Please copy down each line of the rows below word for word, leaving the pictures out of your answer.
** start AVAILABLE DATA **
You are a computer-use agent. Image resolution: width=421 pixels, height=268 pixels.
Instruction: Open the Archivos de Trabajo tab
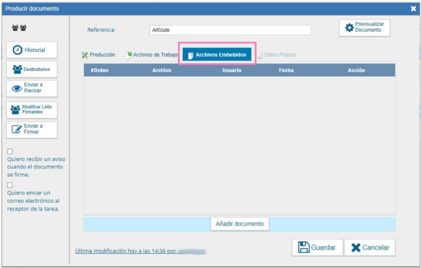[152, 55]
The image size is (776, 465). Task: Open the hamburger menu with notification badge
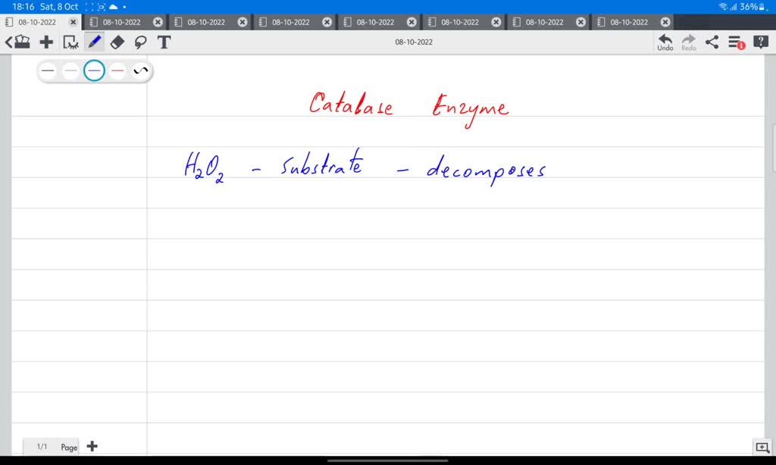(x=734, y=42)
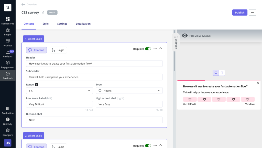Open Dashboards from the left sidebar

click(x=8, y=21)
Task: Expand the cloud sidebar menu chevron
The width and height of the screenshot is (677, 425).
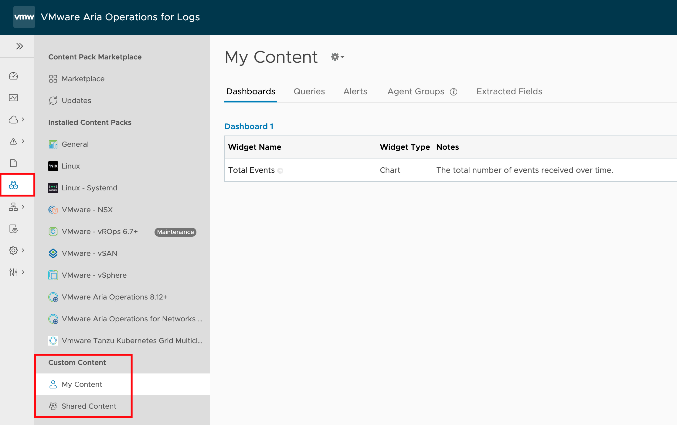Action: (23, 119)
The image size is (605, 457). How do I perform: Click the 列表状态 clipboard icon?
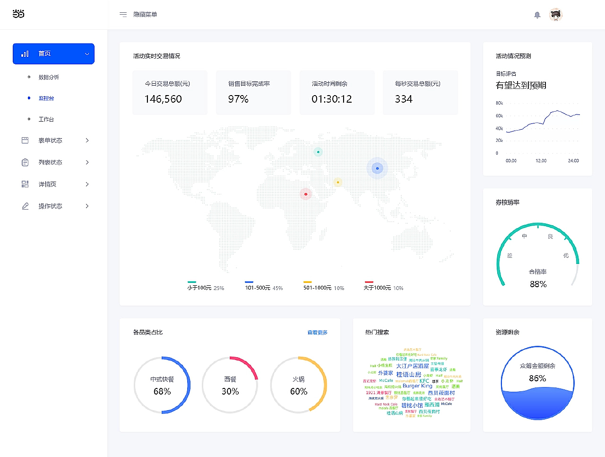pyautogui.click(x=25, y=162)
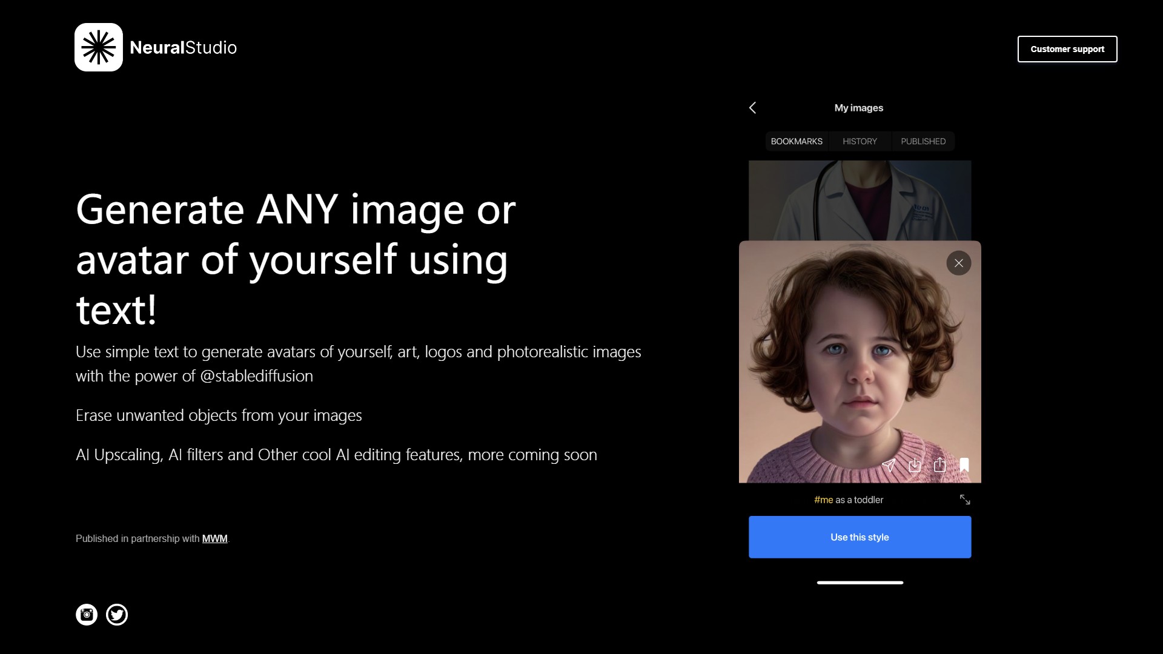Select the doctor coat image thumbnail
Screen dimensions: 1163x654
(x=860, y=200)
** end AVAILABLE DATA **
— OUTPUT BELOW —
You are a computer-use agent. Image resolution: width=421 pixels, height=268 pixels.
Instruction: Open the Archivos de Trabajo tab
[152, 55]
The image size is (776, 465). Task: Open the hamburger menu with notification badge
(x=734, y=42)
Open Dashboards from the left sidebar

click(x=8, y=21)
Task: Expand the cloud sidebar menu chevron
The width and height of the screenshot is (677, 425).
Action: (23, 119)
The image size is (605, 457). How do I perform: Click the 列表状态 clipboard icon?
pyautogui.click(x=25, y=162)
Select the doctor coat image thumbnail
Screen dimensions: 1163x654
(x=860, y=200)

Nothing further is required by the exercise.